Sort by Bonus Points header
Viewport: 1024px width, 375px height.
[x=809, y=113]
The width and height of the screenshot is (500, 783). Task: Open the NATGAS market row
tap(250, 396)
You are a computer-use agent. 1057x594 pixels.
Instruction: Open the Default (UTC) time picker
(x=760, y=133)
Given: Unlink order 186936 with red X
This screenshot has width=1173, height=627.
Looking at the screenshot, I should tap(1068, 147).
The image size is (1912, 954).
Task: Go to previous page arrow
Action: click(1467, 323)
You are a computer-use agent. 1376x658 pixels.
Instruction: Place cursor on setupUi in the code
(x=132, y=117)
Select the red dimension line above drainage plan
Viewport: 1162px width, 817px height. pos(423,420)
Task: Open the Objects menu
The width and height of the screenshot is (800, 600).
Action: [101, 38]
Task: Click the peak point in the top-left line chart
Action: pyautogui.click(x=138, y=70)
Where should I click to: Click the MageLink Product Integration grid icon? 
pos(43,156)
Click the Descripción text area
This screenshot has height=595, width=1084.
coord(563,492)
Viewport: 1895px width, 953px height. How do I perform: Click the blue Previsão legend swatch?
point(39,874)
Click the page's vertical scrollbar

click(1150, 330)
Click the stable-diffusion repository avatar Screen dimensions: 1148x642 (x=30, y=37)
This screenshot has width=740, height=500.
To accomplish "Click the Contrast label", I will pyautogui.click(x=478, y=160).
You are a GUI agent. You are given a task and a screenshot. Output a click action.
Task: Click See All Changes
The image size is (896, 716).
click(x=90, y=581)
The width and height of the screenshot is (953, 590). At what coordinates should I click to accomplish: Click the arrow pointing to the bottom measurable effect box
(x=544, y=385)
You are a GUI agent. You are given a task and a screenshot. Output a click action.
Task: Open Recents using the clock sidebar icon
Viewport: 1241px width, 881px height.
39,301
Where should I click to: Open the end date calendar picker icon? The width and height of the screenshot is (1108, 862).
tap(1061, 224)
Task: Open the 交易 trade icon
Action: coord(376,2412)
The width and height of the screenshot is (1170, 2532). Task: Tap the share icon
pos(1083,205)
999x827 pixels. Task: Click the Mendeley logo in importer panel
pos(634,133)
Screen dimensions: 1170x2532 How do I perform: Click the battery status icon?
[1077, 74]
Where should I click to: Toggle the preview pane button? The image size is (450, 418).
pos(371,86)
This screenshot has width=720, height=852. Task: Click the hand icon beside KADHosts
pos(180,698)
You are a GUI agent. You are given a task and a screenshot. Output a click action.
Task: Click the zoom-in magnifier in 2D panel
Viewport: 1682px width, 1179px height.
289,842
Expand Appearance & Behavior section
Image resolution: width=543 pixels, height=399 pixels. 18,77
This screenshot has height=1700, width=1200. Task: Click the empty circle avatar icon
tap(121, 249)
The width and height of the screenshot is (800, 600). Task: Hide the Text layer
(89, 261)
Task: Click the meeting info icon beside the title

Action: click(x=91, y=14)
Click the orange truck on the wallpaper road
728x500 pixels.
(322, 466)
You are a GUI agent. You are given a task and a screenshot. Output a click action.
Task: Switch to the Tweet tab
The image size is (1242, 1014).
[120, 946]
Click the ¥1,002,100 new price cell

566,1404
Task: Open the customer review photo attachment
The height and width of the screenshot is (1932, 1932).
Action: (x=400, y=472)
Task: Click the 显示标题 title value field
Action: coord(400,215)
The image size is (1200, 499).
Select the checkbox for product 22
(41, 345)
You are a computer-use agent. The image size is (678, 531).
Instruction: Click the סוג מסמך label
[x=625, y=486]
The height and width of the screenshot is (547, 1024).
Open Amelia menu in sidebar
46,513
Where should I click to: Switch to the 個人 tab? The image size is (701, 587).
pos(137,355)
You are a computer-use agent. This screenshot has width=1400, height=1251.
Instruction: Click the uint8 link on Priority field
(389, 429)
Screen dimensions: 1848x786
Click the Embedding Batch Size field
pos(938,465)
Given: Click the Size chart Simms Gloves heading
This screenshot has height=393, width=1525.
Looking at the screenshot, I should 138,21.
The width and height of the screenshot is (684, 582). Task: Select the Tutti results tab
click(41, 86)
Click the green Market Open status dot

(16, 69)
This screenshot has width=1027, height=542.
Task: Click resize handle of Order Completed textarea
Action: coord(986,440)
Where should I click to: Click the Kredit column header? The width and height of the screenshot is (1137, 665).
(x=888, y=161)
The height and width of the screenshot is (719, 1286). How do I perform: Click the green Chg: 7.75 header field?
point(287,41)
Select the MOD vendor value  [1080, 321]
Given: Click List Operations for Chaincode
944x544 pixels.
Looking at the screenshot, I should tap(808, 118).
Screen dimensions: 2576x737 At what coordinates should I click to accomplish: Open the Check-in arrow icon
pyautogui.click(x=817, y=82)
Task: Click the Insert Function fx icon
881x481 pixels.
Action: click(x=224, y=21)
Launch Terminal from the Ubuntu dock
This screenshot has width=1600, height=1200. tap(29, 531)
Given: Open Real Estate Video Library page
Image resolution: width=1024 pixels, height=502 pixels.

- _Assignment_: Now output the listing above, exactly as it appears.

- _Answer box_:
Sort by Bonus Points header
Viewport: 1024px width, 375px height.
[x=809, y=113]
The width and height of the screenshot is (500, 783). Task: Open the NATGAS market row
tap(250, 396)
You are a computer-use agent. 1057x594 pixels.
Instruction: Open the Default (UTC) time picker
(x=760, y=133)
Given: Unlink order 186936 with red X
This screenshot has width=1173, height=627.
Looking at the screenshot, I should tap(1068, 147).
The image size is (1912, 954).
Task: Go to previous page arrow
Action: click(1467, 323)
You are a computer-use agent. 1376x658 pixels.
Instruction: Place cursor on setupUi in the code
(x=132, y=117)
Select the red dimension line above drainage plan
Viewport: 1162px width, 817px height. pos(423,420)
Task: Open the Objects menu
The width and height of the screenshot is (800, 600).
Action: [101, 38]
Task: Click the peak point in the top-left line chart
Action: pyautogui.click(x=138, y=70)
Where should I click to: Click the MageLink Product Integration grid icon? 
pos(43,156)
Click the Descripción text area
This screenshot has height=595, width=1084.
coord(563,492)
Viewport: 1895px width, 953px height. How do I perform: Click the blue Previsão legend swatch?
point(39,874)
Click the page's vertical scrollbar

click(1150, 330)
Click the stable-diffusion repository avatar Screen dimensions: 1148x642 (x=30, y=37)
This screenshot has width=740, height=500.
To accomplish "Click the Contrast label", I will pyautogui.click(x=478, y=160).
You are a GUI agent. You are given a task and a screenshot. Output a click action.
Task: Click See All Changes
The image size is (896, 716).
click(x=90, y=581)
The width and height of the screenshot is (953, 590). At what coordinates should I click to accomplish: Click the arrow pointing to the bottom measurable effect box
(x=544, y=385)
You are a GUI agent. You are given a task and a screenshot. Output a click action.
Task: Open Recents using the clock sidebar icon
Viewport: 1241px width, 881px height.
39,301
Where should I click to: Open the end date calendar picker icon? The width and height of the screenshot is (1108, 862).
tap(1061, 224)
Task: Open the 交易 trade icon
Action: coord(376,2412)
The width and height of the screenshot is (1170, 2532). Task: Tap the share icon
pos(1083,205)
999x827 pixels. Task: Click the Mendeley logo in importer panel
pos(634,133)
Screen dimensions: 1170x2532 How do I perform: Click the battery status icon?
[1077, 74]
Where should I click to: Toggle the preview pane button? The image size is (450, 418).
pos(371,86)
This screenshot has width=720, height=852. Task: Click the hand icon beside KADHosts
pos(180,698)
You are a GUI agent. You are given a task and a screenshot. Output a click action.
Task: Click the zoom-in magnifier in 2D panel
Viewport: 1682px width, 1179px height.
289,842
Expand Appearance & Behavior section
Image resolution: width=543 pixels, height=399 pixels. 18,77
This screenshot has height=1700, width=1200. Task: Click the empty circle avatar icon
tap(121, 249)
The width and height of the screenshot is (800, 600). Task: Hide the Text layer
(89, 261)
Task: Click the meeting info icon beside the title

Action: click(x=91, y=14)
Click the orange truck on the wallpaper road
728x500 pixels.
(322, 466)
You are a GUI agent. You are given a task and a screenshot. Output a click action.
Task: Switch to the Tweet tab
The image size is (1242, 1014).
[120, 946]
Click the ¥1,002,100 new price cell

566,1404
Task: Open the customer review photo attachment
The height and width of the screenshot is (1932, 1932).
Action: (x=400, y=472)
Task: Click the 显示标题 title value field
Action: coord(400,215)
The image size is (1200, 499).
Select the checkbox for product 22
(41, 345)
You are a computer-use agent. The image size is (678, 531).
Instruction: Click the סוג מסמך label
[x=625, y=486]
The height and width of the screenshot is (547, 1024).
Open Amelia menu in sidebar
46,513
Where should I click to: Switch to the 個人 tab? The image size is (701, 587).
pos(137,355)
You are a computer-use agent. This screenshot has width=1400, height=1251.
Instruction: Click the uint8 link on Priority field
(389, 429)
Screen dimensions: 1848x786
Click the Embedding Batch Size field
pos(938,465)
Given: Click the Size chart Simms Gloves heading
This screenshot has height=393, width=1525.
Looking at the screenshot, I should 138,21.
The width and height of the screenshot is (684, 582). Task: Select the Tutti results tab
click(41, 86)
Click the green Market Open status dot

(16, 69)
This screenshot has width=1027, height=542.
Task: Click resize handle of Order Completed textarea
Action: coord(986,440)
Where should I click to: Click the Kredit column header? The width and height of the screenshot is (1137, 665).
(x=888, y=161)
The height and width of the screenshot is (719, 1286). How do I perform: Click the green Chg: 7.75 header field?
point(287,41)
Select the MOD vendor value  [1080, 321]
Given: Click List Operations for Chaincode
944x544 pixels.
Looking at the screenshot, I should tap(808, 118).
Screen dimensions: 2576x737 At what coordinates should I click to accomplish: Open the Check-in arrow icon
pyautogui.click(x=817, y=82)
Task: Click the Insert Function fx icon
881x481 pixels.
Action: click(x=224, y=21)
Launch Terminal from the Ubuntu dock
This screenshot has width=1600, height=1200. tap(29, 531)
Given: Open Real Estate Video Library page
Image resolution: width=1024 pixels, height=502 pixels.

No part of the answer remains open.